> [Lesetext]:
In der von den (rechtsanwaltlich vertretenen) Beschwerdeführern mit Schriftsatz vom 12. April 2005 erhobenen Berufung machten sie geltend, sie hätten mit der Mitbeteiligten vereinbart, dass der Tbach die Grenze zwischen den Grundstücken Nr. 360 und 460 einerseits und dem Grundstück Nr. 1022 andererseits bilde. Es sei einvernehmlich festgelegt worden, dass die genannten Grundstücke nicht aneinander grenzen, sondern dass sie jeweils an öffentliches Gut, nämlich an den Tbach angrenzen. Das ergebe sich einerseits aus einer Niederschrift des Amtes der Niederösterreichischen Landesregierung vom 4. Dezember 1998, in deren Rahmen die Beschwerdeführer und die Mitbeteiligte dem Grenzverlauf laut Teilungsplan des Dipl. Ing. G. zugestimmt hätten. Andererseits verwiesen die Beschwerdeführer auf ein von der Mitbeteiligten bereits im April 1998 beim Bezirksgericht W eingeleitetes Verfahren auf Grenzfestsetzung. In diesem Verfahren sei von der Mitbeteiligten eine bei der Marktgemeinde K am 15. Juni 1993 aufgenommene Niederschrift vorgelegt worden, nach der sich die Beschwerdeführer und die Mitbeteiligte damit einverstanden erklärt hätten, dass die östliche Grenze des Grundstückes Nr. 1022 (auch) in dem hier relevanten Bereich "entsprechend dem derzeitigen Bachverlauf in der Natur festgelegt" werde. Demzufolge sei in der Gerichtsverhandlung vom 8. Mai 1998 festgehalten worden, "unter Hinblick auf diese am 15. Juni 1993 getroffene einvernehmliche Grenzfestsetzung stellen die Parteien nochmals klar, dass die Grenze zwischen den Grundstücken 1022 KG K. einerseits und 461 und 360 KG A. andererseits derzeit im Verlauf des Baches verläuft". Demnach sei die Mitbeteiligte nicht Eigentümerin des Grundstückes, auf dem sich laut eingereichtem Projekt ein Teil des Ablaufes von der Fischteichanlage befinde. Es werde daher nicht in das Grundeigentum der Mitbeteiligten eingegriffen und es bedürfe somit zur Erteilung der wasserrechtlichen Bewilligung für die Erweiterung der Fischteichanlage nicht der Zustimmungserklärung der Mitbeteiligten.

> [Eingabedaten]:
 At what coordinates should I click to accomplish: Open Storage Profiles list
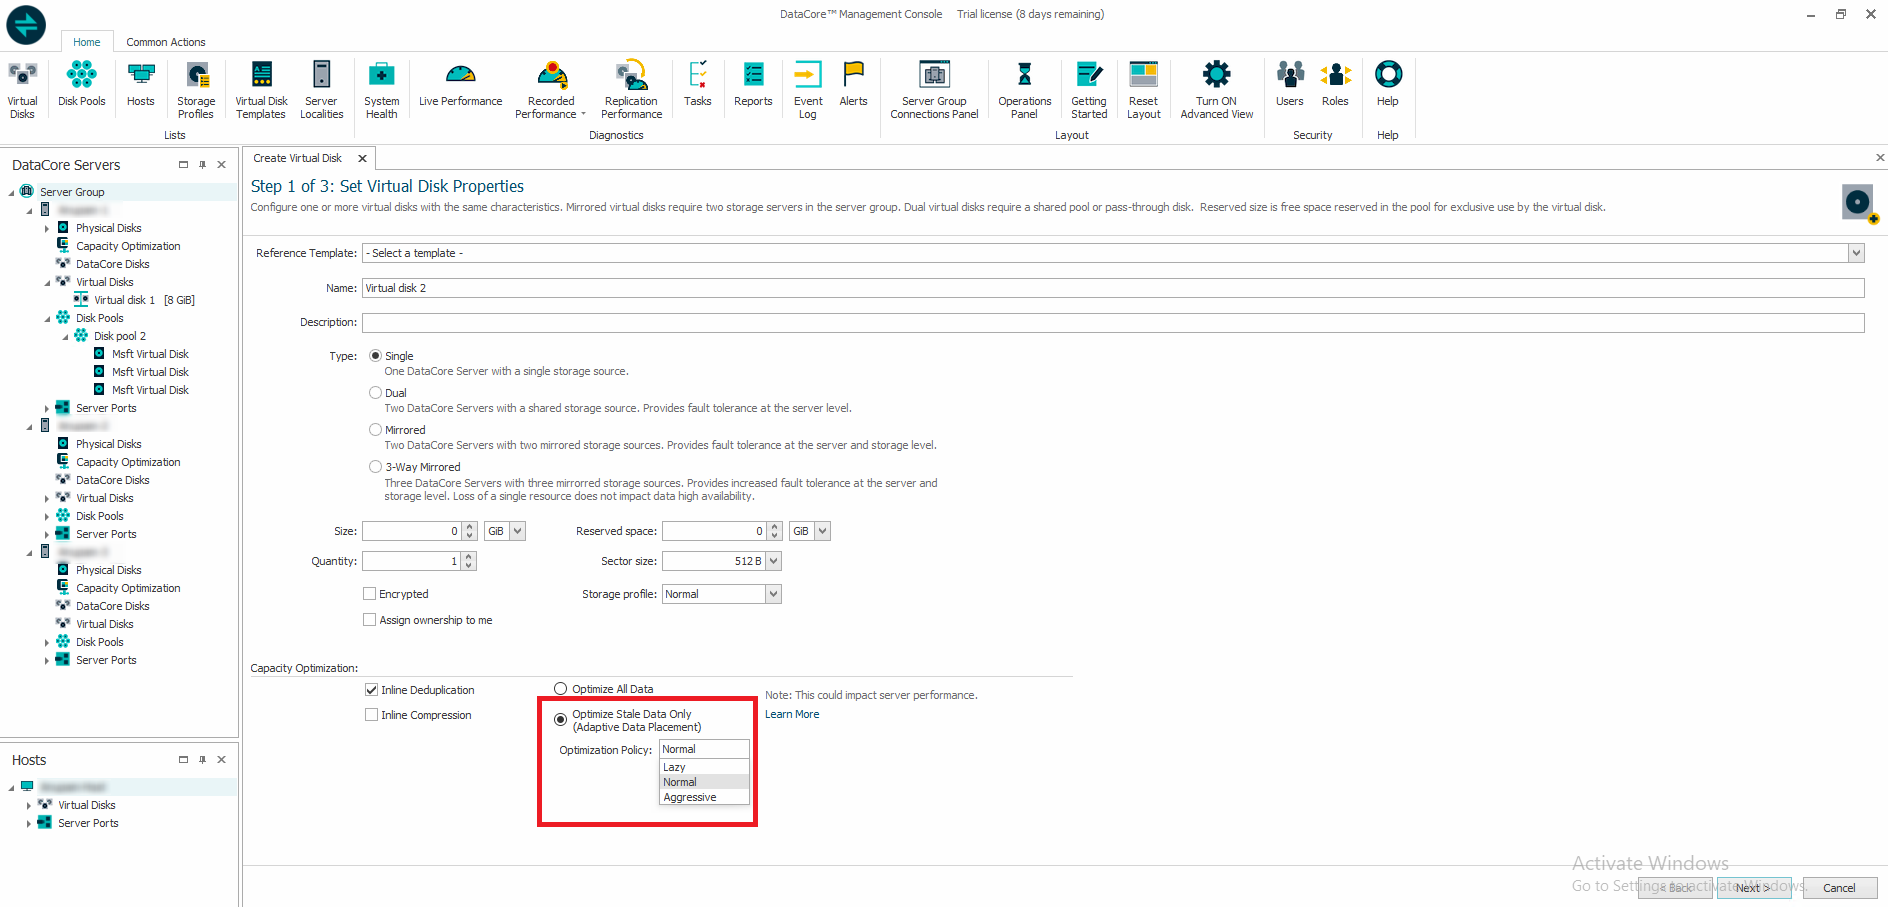(x=196, y=88)
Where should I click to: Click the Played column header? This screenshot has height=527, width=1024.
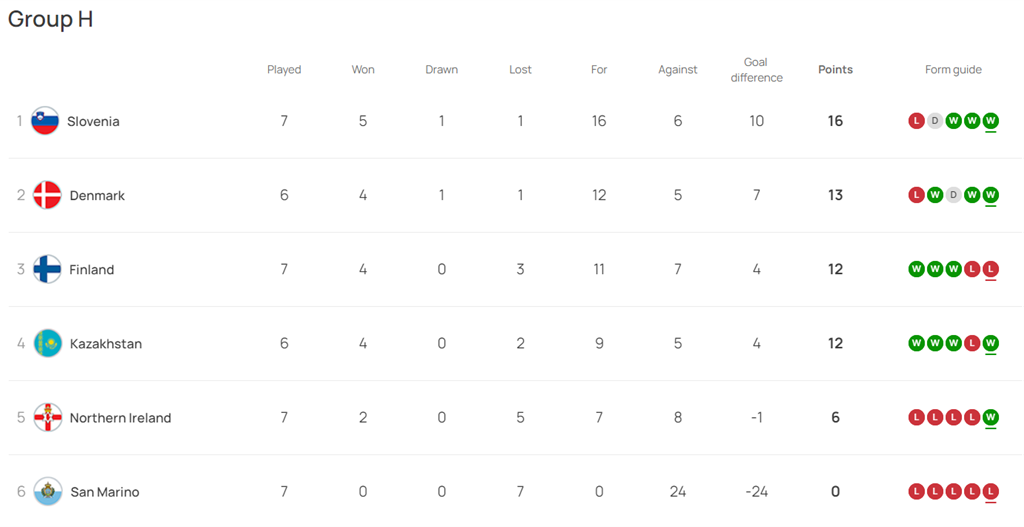(284, 70)
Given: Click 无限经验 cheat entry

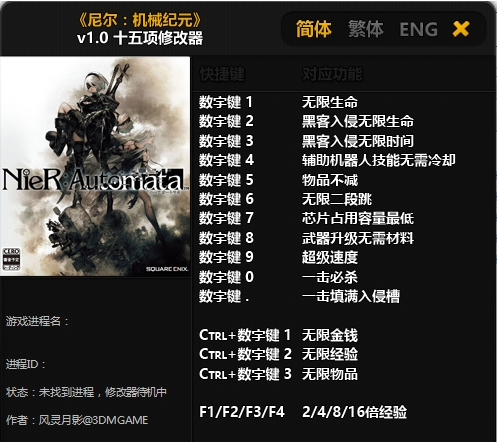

> [Aufgabenstellung]:
In welchem Monat und Jahr leitete die Mitbeteiligte laut dem Lesetext beim Bezirksgericht W das Verfahren auf Grenzfestsetzung ein? Die Einträge werden für die Bearbeitung nicht benötigt.

> [Lösung]:
Im April 1998.